Russ White:The main concern for employers is the number of qualified employees and the skills they possess.

Gardner:They're just worried about the number of students who are available that are qualified to be in pools but don’t have the package of skills and competencies and experiences that lend to the positions that are hiring for. They're comfortable with the knowledge that they've learned in their degrees, but what they don't have are the softer people skills that allow them to participate and do different kinds of things in different contexts.

We call them boundary spanning skills. The depth and breadth is really important, and it's the breadth that employers are really, really worried about. A lot of this has to do with an argument that people in IO psych and others talk to me about is we don't know if it's something you can teach or it's just something that's nurtured and it's in our personalities and some are better at it as they gain confidence in doing it. A lot of these combination of skills and things just come through a lot of practice, a lot of encouragement, things that we don't often have time in college to do because you're busy with commitments both to do well in your courses and other things that the students choose to do that may not necessarily provide the experiences they need to develop these skills.

It's not learned at work, but you need to have these experiences that challenge students to develop some of these skills and practice them. That means you have to have mentors there or people who can coach them.

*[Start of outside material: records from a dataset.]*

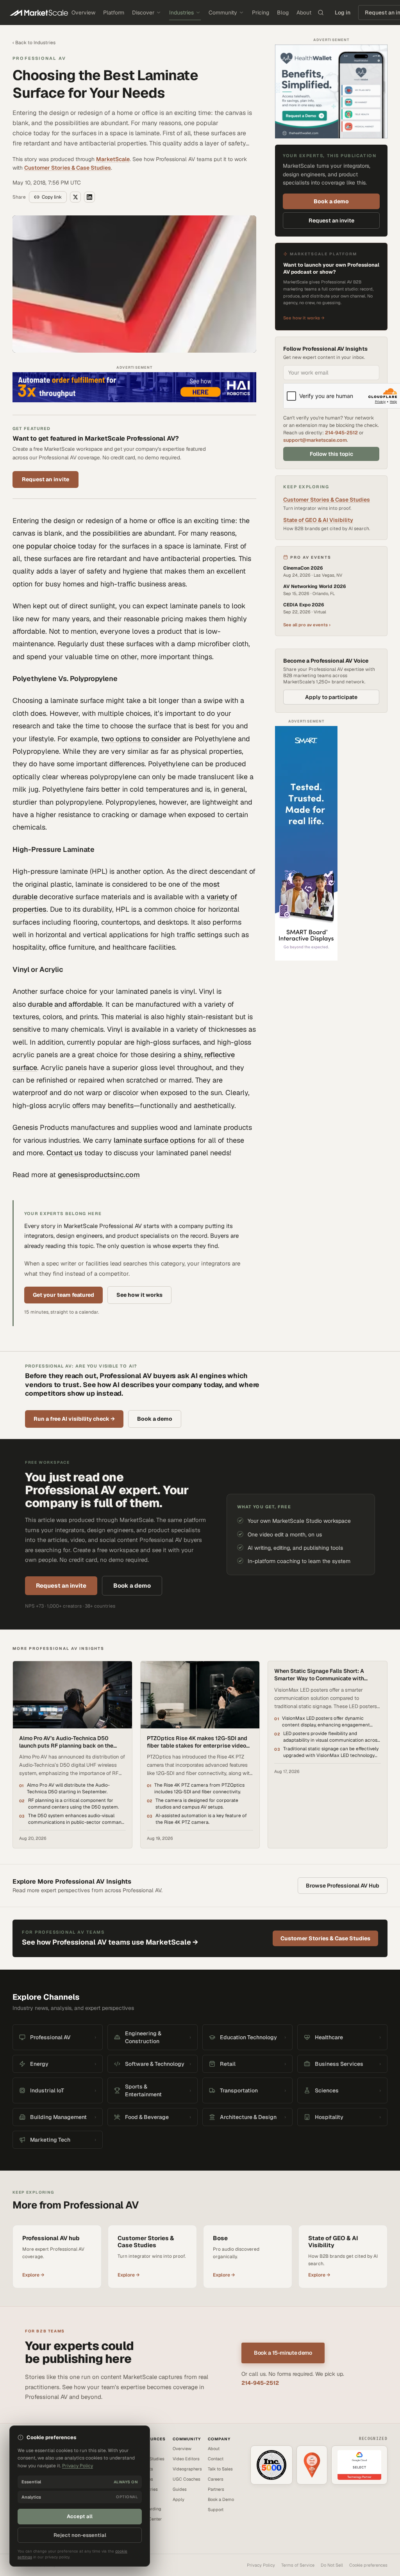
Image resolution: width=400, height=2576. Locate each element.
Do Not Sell (332, 2565)
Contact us (64, 1152)
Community (223, 12)
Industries (181, 12)
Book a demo (331, 201)
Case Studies (151, 2458)
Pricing (260, 12)
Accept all (80, 2516)
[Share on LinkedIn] (89, 197)
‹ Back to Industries (33, 42)
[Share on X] (75, 197)
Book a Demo (221, 2499)
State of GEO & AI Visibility (318, 519)
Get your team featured (63, 1294)
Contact (215, 2458)
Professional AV (39, 58)
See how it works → (304, 318)
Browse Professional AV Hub (342, 1885)
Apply (178, 2499)
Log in (342, 12)
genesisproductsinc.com (99, 1174)
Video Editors (186, 2458)
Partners (216, 2489)
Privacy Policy (261, 2565)
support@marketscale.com (315, 440)
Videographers (187, 2469)
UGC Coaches (186, 2479)
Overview (83, 12)
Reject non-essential (80, 2535)
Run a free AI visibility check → (74, 1418)
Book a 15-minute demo (283, 2352)
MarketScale (113, 159)
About (303, 12)
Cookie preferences (368, 2565)
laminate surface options (154, 1140)
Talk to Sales (220, 2469)
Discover (143, 12)
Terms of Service (297, 2565)
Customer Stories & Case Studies (67, 167)
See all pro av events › (306, 624)
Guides (180, 2489)
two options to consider (140, 738)
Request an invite (45, 479)
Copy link (52, 197)
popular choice (51, 545)
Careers (215, 2479)
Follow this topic (331, 453)
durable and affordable (65, 1004)
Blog (283, 12)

It requires a different mindset that isn't always consistently available on many college campuses. While I do believe that there a lot of students who possess the ability to do those, if they're never been asked to do them or they've never been coached on how to do them, they really don't have the confidence to just draw on them and use them.

White:Gardner advises students to start thinking about preparing for a career almost as soon as they get their feet under them as freshmen.

Gardner:There's this compelling need for students to realize that they have to think about these things earlier. You can't wait until your junior year or the second semester of your junior year to get an internship for the summer so everything will be right your senior year. A lot of those decisions are already made now. You have to start thinking about it at the second semester of your freshman year of what do I need to now in the next year to position myself to get an assistantship if I don't get one in my sophomore year? But a surprising number are getting them in their sophomore year. What does that mean for planning? How do I take the information I get early on to reaffirm that this is really what I want to do? There’s this idea that a degree leads to a job, and the whole question is: How can we help these people understand what they don't know when they don't know what to ask and how to prepare?

It's frustrating because students, young people, always think they know everything and don't need to ask. Then it's like the world dropped out from under them when they get out there and they find out just what they learned in class isn't going to carry them very far. Trying to build an understanding in young people that they have to make some of these academic and professional decisions in lockstep with each other. You don't just put one off until then. That's hard to do. It's hard to change a mindset when they have a whole set of other priorities, but that's the nub of the thing. Everything's being compressed now to start earlier just preparing yourself to transition into the workplace. One of the things that I hope we can continue to strive for is to prepare students, not to get that first job, but for the disruptions that are going to occur after that. Whether it's technology or a downturn in the business cycle, they're going to  have to be prepared to make moves and adjust.